In summary 2D and 3D biomimetic biomaterial systems were developed to control important parameters of the in vivo ECM, including composition, microstructure, viscoelasticity and cytokine presentation. The multifactorial platforms enable in vitro studies on biomedical questions at high local and temporal resolution down to a single cell level.
Some of the papers mentioned in the talk:
J. Sapudom, S. Rubner, S. Martin, T. Kurth, S. Riedel, C. T. Mierke, and T. Pompe. The phenotype of cancer cell invasion controlled by fibril diameter and pore size of 3D collagen networks. Biomaterials 52:367-75 (2015).

K. Franke, J. Sapudom, L. Kalbitzer, U. Anderegg, and T. Pompe. Topologically defined composites of collagen types I and V as in vitro cell culture scaffolds. Acta Biomater 10:2693-702 (2014).

A. Muller, J. Meyer, T. Paumer, and T. Pompe. Cytoskeletal transition in patterned cells correlates with interfacial energy model. Soft Matter 10:2444-52 (2014).

N. Scherf, K. Franke, I. Glauche, I. Kurth, M. Bornhäuser, C. Werner, T. Pompe, and I. Roeder.
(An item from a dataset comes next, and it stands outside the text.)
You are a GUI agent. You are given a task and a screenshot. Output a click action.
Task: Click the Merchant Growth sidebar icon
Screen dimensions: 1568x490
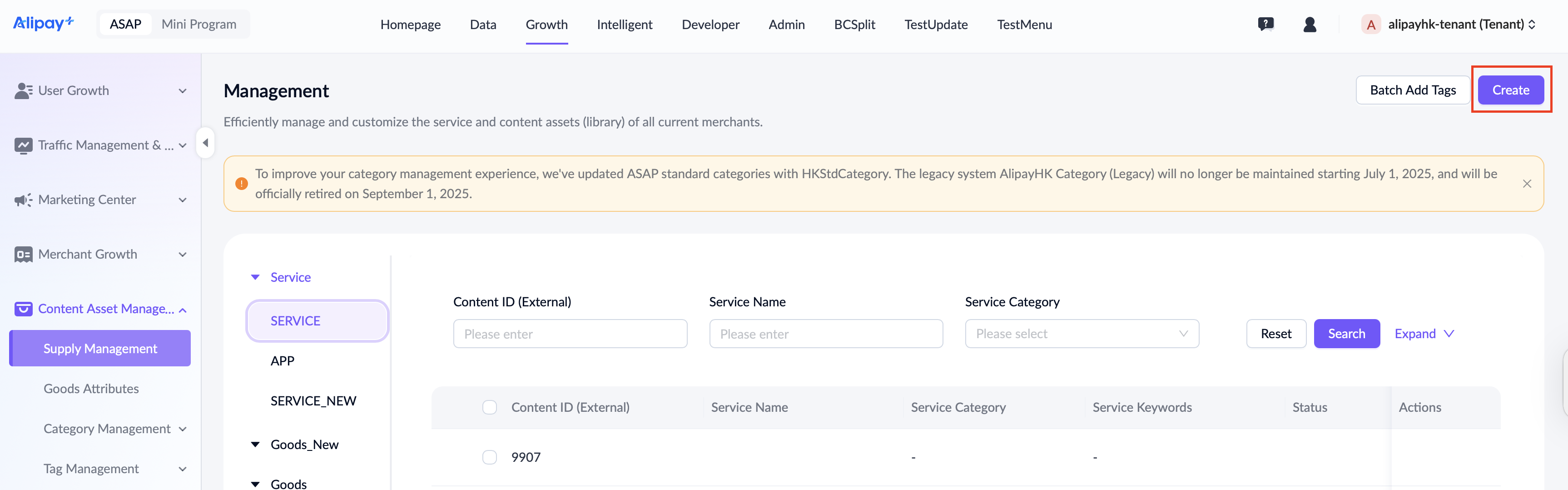tap(23, 255)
On the symmetry of siblings: automated single-cell tracking to quantify the behavior of hematopoietic stem cells in a biomimetic setup. Exp Hematol 40:119-30 (2012).
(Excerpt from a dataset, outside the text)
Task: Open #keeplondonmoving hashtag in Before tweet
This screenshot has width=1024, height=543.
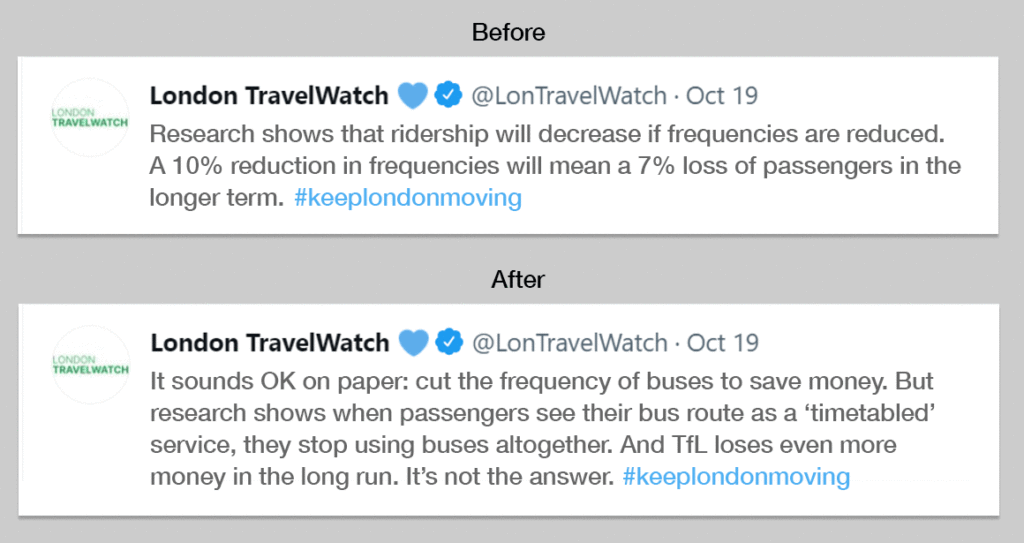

T. Pompe, M. Kaufmann, M. Kasimir, S. Johne, S. Glorius, L. Renner, M. Bobeth, W. Pompe, and C. Werner. Friction controlled traction forces in cell adhesion. Biophys J 101:1863-70 (2011).

T. Pompe, S. Glorius, T. Bischoff, I. Uhlmann, M. Kaufmann, S. Brenner, and C. Werner. Dissecting the impact of matrix anchorage and elasticity in cell adhesion. Biophys J 97:2154-63 (2009).

T. Pompe, S. Zschoche, N. Herold, K. Salchert, M. F. Gouzy, C. Sperling, and C. Werner. Maleic anhydride copolymers-a versatile platform for molecular biosurface engineering. Biomacromolecules 4:1072-79 (2003).


M. Ansorge, N. Rastig, R. Steinborn, T. Koenig, L. Baumann, S. Moeller, M. Schnabelrauch, M. Cross, C. Werner, A. G. Beck-Sickinger, and T. Pompe. Short-range cytokine gradients to mimic paracrine cell interactions in vitro. J Control Release 224:59-68 (2016).